16. Justice Riordan decided that “it is high time that the [Tobacco] Companies started to pay for their sins”9 but they have done everything possible to avoid doing so. This is not a case of an honest and unfortunate debtor that requires CCAA protection to restructure and become profitable. These extremely profitable companies have inflicted grievous and sometimes fatal harm on their victims and have refused to pay anything for their misdeeds. These exceptional circumstances dictate that the Court’s broad discretion be used to severely restrict the Tobacco Companies and achieve justice and fairness for their victims.

17. As stated by Justice Schrager, J.A. in the Security Judgment, “a strategic decision is required by [Applicants] in caucus with their parent companies and related entities who received the benefit of the profitable operations over the years”10, as to whether they intend to resolve the Judgment Debt.

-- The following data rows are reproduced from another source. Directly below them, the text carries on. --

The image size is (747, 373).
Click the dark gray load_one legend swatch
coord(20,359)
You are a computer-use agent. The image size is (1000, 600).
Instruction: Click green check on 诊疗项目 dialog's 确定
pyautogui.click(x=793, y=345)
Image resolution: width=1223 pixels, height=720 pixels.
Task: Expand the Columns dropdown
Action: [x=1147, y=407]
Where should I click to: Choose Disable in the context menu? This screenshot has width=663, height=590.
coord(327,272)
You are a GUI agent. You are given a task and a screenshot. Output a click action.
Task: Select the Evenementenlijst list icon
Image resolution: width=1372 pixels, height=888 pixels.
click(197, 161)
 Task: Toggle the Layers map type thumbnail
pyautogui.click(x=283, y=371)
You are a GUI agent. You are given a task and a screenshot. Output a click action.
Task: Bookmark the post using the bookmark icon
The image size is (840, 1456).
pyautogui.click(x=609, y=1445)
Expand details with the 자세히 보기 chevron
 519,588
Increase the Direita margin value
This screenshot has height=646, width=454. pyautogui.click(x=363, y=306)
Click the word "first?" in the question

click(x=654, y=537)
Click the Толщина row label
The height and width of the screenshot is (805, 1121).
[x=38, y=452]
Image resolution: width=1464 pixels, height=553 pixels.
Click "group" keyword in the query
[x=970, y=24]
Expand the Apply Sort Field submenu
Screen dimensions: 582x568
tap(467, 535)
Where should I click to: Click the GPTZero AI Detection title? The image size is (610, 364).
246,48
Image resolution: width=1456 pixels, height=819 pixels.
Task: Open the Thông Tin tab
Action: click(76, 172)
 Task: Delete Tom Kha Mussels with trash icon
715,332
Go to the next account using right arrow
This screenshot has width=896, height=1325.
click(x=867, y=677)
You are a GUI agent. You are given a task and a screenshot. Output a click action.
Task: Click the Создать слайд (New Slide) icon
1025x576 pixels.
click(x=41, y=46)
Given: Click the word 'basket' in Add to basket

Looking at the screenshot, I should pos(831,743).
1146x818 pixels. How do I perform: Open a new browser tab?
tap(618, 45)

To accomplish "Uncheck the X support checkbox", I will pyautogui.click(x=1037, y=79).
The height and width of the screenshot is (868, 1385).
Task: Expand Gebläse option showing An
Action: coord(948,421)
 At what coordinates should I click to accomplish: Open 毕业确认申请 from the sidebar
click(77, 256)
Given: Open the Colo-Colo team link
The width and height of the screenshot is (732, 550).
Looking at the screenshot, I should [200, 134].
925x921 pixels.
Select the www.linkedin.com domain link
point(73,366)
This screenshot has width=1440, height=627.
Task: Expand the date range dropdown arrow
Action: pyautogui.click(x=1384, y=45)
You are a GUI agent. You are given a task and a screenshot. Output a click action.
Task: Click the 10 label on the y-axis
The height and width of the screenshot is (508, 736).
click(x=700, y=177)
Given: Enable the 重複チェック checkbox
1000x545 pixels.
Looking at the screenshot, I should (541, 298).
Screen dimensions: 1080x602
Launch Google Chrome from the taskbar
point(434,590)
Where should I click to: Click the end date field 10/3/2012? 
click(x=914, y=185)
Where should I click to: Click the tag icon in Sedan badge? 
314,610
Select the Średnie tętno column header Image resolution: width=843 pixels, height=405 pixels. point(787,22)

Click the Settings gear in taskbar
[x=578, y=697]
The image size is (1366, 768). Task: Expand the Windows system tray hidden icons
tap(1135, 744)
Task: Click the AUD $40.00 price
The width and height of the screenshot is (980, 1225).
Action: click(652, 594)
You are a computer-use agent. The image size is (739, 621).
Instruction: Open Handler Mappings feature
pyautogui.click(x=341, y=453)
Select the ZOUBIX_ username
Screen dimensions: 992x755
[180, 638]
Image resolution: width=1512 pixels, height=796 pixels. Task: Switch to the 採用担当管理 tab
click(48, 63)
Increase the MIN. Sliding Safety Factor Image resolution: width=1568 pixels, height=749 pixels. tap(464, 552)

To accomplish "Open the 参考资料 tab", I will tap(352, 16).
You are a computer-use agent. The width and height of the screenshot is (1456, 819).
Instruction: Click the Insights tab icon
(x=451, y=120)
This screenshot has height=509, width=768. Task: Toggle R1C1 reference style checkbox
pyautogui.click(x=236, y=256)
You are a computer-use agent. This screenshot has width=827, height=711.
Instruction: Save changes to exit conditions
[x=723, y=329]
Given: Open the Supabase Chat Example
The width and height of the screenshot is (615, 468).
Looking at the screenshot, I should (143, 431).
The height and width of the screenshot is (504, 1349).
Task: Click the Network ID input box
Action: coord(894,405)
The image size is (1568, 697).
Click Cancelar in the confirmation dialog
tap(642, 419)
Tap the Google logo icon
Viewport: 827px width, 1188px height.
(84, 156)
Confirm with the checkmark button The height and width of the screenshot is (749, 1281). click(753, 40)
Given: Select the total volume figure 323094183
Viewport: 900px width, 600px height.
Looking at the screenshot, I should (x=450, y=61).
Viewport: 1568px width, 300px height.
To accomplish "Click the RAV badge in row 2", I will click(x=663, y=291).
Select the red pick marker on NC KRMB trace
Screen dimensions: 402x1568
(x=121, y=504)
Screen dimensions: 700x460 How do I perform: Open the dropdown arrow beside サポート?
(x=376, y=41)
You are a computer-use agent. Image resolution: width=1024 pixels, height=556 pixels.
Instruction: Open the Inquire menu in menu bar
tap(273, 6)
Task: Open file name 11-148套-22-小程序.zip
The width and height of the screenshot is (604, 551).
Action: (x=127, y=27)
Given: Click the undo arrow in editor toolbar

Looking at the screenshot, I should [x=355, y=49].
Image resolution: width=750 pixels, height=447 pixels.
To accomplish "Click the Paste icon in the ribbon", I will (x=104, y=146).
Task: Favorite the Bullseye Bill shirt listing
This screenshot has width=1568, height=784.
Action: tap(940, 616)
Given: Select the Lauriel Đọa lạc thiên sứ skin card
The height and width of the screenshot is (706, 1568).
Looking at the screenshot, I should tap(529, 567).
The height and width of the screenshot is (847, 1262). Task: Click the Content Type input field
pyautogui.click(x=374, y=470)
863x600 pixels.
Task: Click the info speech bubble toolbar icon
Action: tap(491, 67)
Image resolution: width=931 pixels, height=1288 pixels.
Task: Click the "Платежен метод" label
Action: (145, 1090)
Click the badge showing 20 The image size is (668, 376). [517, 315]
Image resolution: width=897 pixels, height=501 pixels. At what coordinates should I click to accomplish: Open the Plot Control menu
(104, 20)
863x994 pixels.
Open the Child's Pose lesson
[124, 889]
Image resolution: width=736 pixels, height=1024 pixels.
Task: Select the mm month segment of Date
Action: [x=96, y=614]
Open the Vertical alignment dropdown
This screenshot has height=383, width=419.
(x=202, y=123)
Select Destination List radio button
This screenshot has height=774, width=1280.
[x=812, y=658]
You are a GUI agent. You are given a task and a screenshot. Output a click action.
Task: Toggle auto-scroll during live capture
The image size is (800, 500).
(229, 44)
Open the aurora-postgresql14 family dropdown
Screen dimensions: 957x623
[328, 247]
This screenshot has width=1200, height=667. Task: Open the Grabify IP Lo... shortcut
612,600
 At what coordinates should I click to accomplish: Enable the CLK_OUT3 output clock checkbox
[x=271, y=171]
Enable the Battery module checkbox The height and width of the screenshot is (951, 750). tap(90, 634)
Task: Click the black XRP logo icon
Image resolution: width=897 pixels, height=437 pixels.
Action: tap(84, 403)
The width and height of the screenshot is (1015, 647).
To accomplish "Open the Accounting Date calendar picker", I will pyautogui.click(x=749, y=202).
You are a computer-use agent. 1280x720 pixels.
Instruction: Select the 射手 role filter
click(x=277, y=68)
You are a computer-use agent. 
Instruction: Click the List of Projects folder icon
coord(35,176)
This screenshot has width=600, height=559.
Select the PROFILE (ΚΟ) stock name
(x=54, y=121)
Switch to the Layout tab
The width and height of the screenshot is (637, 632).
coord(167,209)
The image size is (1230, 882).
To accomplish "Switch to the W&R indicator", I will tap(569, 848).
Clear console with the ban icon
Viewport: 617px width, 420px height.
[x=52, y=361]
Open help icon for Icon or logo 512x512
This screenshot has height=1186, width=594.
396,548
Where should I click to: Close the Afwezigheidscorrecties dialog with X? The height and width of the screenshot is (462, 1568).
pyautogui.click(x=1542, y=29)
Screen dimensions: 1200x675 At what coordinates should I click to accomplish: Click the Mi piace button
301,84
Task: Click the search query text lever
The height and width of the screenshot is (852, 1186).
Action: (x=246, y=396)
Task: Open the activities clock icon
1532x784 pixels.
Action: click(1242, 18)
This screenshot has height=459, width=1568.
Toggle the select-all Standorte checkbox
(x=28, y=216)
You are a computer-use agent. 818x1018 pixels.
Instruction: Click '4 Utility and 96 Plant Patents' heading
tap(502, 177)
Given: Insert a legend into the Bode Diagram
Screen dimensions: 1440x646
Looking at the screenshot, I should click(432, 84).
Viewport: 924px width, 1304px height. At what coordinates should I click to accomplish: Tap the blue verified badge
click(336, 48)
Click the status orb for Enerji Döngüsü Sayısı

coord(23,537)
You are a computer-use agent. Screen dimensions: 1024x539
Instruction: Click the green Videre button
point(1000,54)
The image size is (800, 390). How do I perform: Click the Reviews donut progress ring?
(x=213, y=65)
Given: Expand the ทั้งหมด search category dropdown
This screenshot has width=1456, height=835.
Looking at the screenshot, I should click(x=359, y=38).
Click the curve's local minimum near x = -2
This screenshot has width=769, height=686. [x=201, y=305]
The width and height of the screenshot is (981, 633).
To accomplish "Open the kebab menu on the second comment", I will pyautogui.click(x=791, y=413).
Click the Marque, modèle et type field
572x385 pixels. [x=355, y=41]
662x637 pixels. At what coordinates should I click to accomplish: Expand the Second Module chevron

If they do not, the Tobacco Companies should be adjudicated bankrupt to avoid wasting tens of millions of dollars in CCAA expenses.

...

62. The CCAA proceedings should not be regarded as typical filings by commercial debtors in financial distress but rather as an exceptional situation where bad corporate actors are seeking the Court’s assistance to avoid paying a judgment debt to the victims of their malicious misconduct.

Footnotes

2 Riordan Judgment at paras. 239, 269, 288, 339, 369, 378 [ITCAN Application Record, Tab 2J].

3 Appeal Judgment at pars. 98 and 1149 [ITCAN Application Record, Tab 2A].
4 Riordan Judgment at para. 1196 [ITCAN Application Record, Tab 2J].
5 Riordan Judgment at paras. 365-366, 1010-1011 [ITCAN Application Record, Tab 2J].
6 Security Judgment at para. 1101 [ITCAN Application Record, Tab 2M].
7 Security Judgment at para. 52 [ITCAN Application Record, Tab 2M].
8 Schedule J to the Riordan Judgment at para. 2141(g) [ITCAN Application Record, Tab 2J].
9 Riordan Judgment at para. 1200 [ITCAN Application Record, Tab 2J]
10 Security Judgment at para. 52 [ITCAN Application Record, Tab 2M].